Busarbitrage

Toekennen van een master zonder dataverlies of vertraging

Omdat elke node binnen een CAN-netwerk kan beginnen met het versturen van een bericht zodra de bus vrij is, is het mogelijk dat verschillende nodes gelijktijdig aan dit transmissieproces beginnen. Om te voorkomen dat de nodes elkaars verzonden data vernietigen wordt in de arbitragefase bepaald welk bericht van de gelijktijdig verstuurde, maar conflicterende berichten de hoogste prioriteit heeft. Alleen de node die het bericht met de op dat moment hoogste prioriteit wil versturen, mag het transmissieproces vervolgen. Het bericht met de laagste (!) Identifier heeft de hoogste prioriteit. In het onderstaande figuur is te zien hoe dit principe voor busarbitrage wordt toegepast. De arbitragefase bestaat uit de transmissie van de Identifier en het zogenaamd RTR-bit.

Wanneer een node, hoewel zelf overgegaan naar een recessief niveau (recessieve bit, de ‘1’), in het netwerk een dominant busniveau (dominante bit, de ‘0’) waarneemt zal het, het transmissieproces onmiddellijk afbreken en terugkeren naar de ontvangerspositie omdat er in dit geval klaarblijkelijk gelijktijdig een bericht met een hogere prioriteit wordt verstuurd. Tegelijkertijd beseft deze node dat het de reeds verzonden bits eigenlijk ook al ontvangen heeft van de node waaraan deze de arbitrage verloor.

CAN arbitraget: nullen zijn dominant tov enen
Arbitrage
CAN arbitraget: nullen zijn dominant tov enen
Arbitrage

Node 1, 2, 3 willen tegelijkertijd een bericht verzenden: Node 1 en 2 haken af tijdens de arbitrage omdat ze bij resp. bit 2 en bit 5 een recessief bit ('1') willen zenden maar een dominant bit ('0') op de bus lezen. Node 3 wint de arbitrage en dat bericht is ook (voor alle nodes) op de bus te lezen.

De winnende node wordt de master en verzendt het voolledige CAN-bericht. De verliezende node(s) zijn, samen met alle overige nodes, de slaves. Omdat met elke busarbitrage een bericht wordt verstuurd garandeert dit proces toegang tot de bus zonder dataverlies of -vertraging.

CAN Standaard versus Extended

Indien de arbitrage tussen een standaard- en extended-bericht plaats vindt met dezelfde identifiers, dan zal het standaard bericht prioriteit hebben.
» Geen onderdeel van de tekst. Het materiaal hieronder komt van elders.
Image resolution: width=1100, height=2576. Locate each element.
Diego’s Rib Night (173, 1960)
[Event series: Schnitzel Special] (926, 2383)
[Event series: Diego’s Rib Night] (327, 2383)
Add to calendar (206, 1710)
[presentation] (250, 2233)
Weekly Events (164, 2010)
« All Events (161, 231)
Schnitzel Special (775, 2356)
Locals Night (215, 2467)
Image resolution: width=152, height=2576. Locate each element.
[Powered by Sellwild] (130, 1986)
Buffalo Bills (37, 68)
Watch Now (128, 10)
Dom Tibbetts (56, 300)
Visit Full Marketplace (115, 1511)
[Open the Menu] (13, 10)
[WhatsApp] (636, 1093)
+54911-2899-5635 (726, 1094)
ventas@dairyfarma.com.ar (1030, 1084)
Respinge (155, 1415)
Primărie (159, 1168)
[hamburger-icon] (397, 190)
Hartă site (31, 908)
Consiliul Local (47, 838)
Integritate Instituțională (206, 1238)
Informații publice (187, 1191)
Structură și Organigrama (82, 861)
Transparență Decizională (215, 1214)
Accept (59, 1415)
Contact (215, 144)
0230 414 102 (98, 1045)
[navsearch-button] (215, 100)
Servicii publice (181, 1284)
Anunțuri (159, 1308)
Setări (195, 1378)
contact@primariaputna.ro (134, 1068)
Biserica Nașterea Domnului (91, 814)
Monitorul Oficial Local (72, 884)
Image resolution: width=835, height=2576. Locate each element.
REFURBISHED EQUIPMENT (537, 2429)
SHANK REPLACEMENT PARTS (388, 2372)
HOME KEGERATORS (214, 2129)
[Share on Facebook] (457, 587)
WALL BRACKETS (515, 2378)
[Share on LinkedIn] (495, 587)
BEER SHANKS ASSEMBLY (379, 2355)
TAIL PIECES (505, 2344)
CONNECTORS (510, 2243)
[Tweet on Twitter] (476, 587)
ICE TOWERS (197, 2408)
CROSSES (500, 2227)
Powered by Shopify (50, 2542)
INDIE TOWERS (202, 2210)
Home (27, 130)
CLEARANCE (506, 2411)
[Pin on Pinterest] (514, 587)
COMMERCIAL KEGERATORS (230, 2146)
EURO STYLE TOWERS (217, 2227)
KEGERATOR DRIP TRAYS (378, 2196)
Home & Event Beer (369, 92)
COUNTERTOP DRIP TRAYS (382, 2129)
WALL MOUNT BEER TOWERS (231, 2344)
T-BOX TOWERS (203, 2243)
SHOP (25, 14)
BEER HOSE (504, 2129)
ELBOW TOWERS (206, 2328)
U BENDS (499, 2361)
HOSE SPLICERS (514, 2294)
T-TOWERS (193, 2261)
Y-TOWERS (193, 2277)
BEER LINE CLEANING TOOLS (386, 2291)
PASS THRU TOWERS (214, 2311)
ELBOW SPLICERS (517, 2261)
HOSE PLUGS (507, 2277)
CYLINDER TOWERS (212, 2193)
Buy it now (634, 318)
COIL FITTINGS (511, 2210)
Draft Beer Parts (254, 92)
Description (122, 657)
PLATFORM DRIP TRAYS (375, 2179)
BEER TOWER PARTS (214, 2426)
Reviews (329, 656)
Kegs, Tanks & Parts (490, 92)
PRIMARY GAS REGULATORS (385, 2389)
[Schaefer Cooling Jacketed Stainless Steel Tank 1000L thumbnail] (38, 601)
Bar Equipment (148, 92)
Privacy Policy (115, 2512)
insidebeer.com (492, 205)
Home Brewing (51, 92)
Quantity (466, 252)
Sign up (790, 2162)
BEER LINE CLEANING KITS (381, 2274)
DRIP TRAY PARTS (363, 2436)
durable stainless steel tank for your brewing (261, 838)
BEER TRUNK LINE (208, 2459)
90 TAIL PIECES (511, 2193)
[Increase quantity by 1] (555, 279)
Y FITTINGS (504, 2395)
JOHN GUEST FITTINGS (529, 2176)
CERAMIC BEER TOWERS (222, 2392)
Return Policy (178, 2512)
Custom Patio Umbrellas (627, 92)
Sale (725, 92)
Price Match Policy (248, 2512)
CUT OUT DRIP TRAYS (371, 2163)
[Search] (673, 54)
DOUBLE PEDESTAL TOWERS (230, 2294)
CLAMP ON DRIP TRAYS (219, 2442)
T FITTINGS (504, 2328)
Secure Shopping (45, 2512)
Dit komt doordat het eerste bit, dat het verschil tussen beide formaat bepaald, dominant ‘0’ voor een standaard bericht is.

Prioriteit georiënteerde berichtendoorvoer

Het in het bovenstaande beschreven arbitrageproces garandeert dat het bericht met de hoogste prioriteit te allen tijde wordt verstuurd zodra de bus vrij is. De prioriteit van het bericht wordt bepaald door de waarde van de berichtidentificatie. Hoe lager deze waarde is, hoe hoger de prioriteit van het bericht. Het bericht met ID 0 heeft dus de hoogste prioriteit. Het principe van de prioriteit georiënteerde berichten maakt het mogelijk om op uiterst efficiënte wijze gebruik te maken van de voor datatransmissie beschikbare bandbreedte. Zodoende is het mogelijk dat berichten met een lage prioriteit de bus bezetten zonder hiermee de doorvoer van berichten met een hogere prioriteit substantieel te vertragen. Voor berichten met de hoogste prioriteit (dat is Id = 0) geldt bijvoorbeeld een maximale latentietijd van 130 µs bij een transmissiesnelheid van 1 Mbit/s. Aan de andere kant moet er bij het ontwerpen van een CAN-systeem rekening mee worden gehouden dat de berichten met een hoge prioriteit niet voortdurend de bus bezetten. Dit kan bijvoorbeeld worden voorkomen door softwarematig een transmissie time-out in te voeren. In bijvoorbeeld CANopen is dit de zogenaamde “blokkeertijd".
Voor een evenwichtige bus wordt een busbelasting van maximaal 80% geadviseerd. Een hogere busbelasting is enkel aan te raden als met de timing-consequenties in het communicatie model rekening is gehouden.